Nuestro protagonista es Rogelio, un niño de 8 años cuyos padres nunca están y cuyo dentista suele darle los mejores regalos de cumpleaños. El verano en el que transcurre la historia debe pasarlo con su niñera en un pequeño pueblo de la selva de Yucatán. Allí, obsesionado con El libro de los espíritus, Rogelio desarrolla una fascinación por la muerte: empieza a tener visiones y a encontrar rastros de ella en los alrededores, hasta que sus amigos le hablan del “Monstruo de Xibalbá”, un anciano solitario de quien circulan historias macabras. Sin temor y con una profunda intriga, Rogelio decide ir a su encuentro, iniciando un viaje de aventuras monstruosas.
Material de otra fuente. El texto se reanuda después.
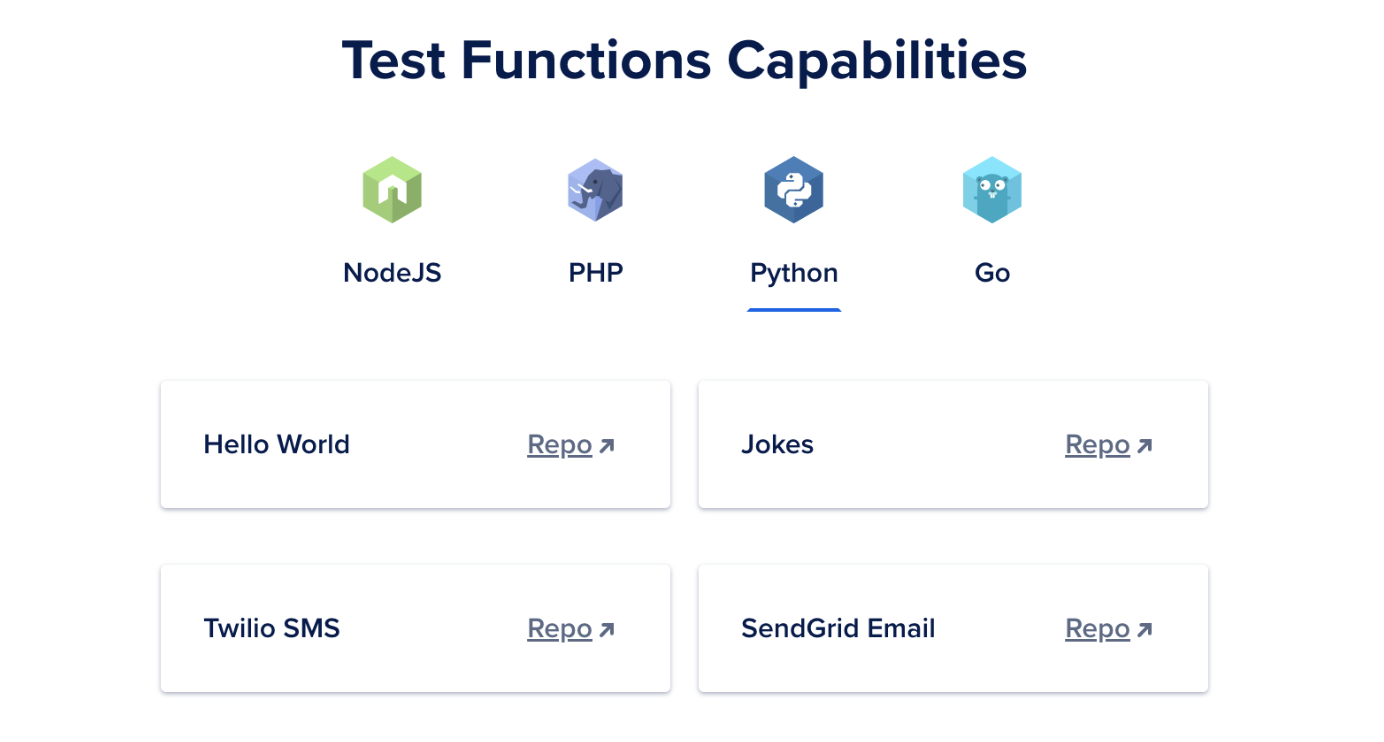1384x742 pixels.
Task: Select the currently active Python tab
Action: (x=793, y=271)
Monstruo de Xibalbá es la ópera prima de Manuela Irene, un coming-of-age con tintes de horror. Se trata de una mezcla entre lo atmosférico, lo folklórico y lo poético que propone un film pausado, con rimas visuales que logran cohesionar sus elementos. Aunque en ciertos momentos la película se pierde entre estos conceptos, logra retomar el rumbo, aun si el trayecto resulta un tanto irregular.
El existencialismo del film se refleja desde sus primeros planos, alargados y contemplativos, que muestran un lugar entre el abandono y la belleza natural. Se percibe un aire enrarecido: habitantes resentidos por el olvido estatal, pero al mismo tiempo hostiles hacia los capitalinos del DF.

El personaje del “Monstruo de Xibalbá” responde a una figura muy típica del imaginario rural: un hombre solitario, marcado por el odio hacia los citadinos, rodeado de ruinas y objetos que resisten al tiempo. Rogelio, en contraste, es un niño inocente que no busca comprender el tiempo, sino explorar los misterios de la muerte.
La propuesta de cámara en movimiento entorpece en ocasiones la apreciación de los paisajes y la fotografía, que pedían planos fijos para potenciar su fuerza plástica. Por su parte, la banda sonora orquestal remite a los films de terror de los años 40: a veces subraya demasiado la tensión y resulta incómoda, pero en otras escenas se funde con las imágenes para crear momentos poéticos de auténtico terror.
Esta pequeña película mexicana combina muchos conceptos en un debut que, aunque imperfecto, deja ver destellos de gran cine. No pierdan de vista a Manuela Irene: en futuras obras puede sorprendernos con algo mayor.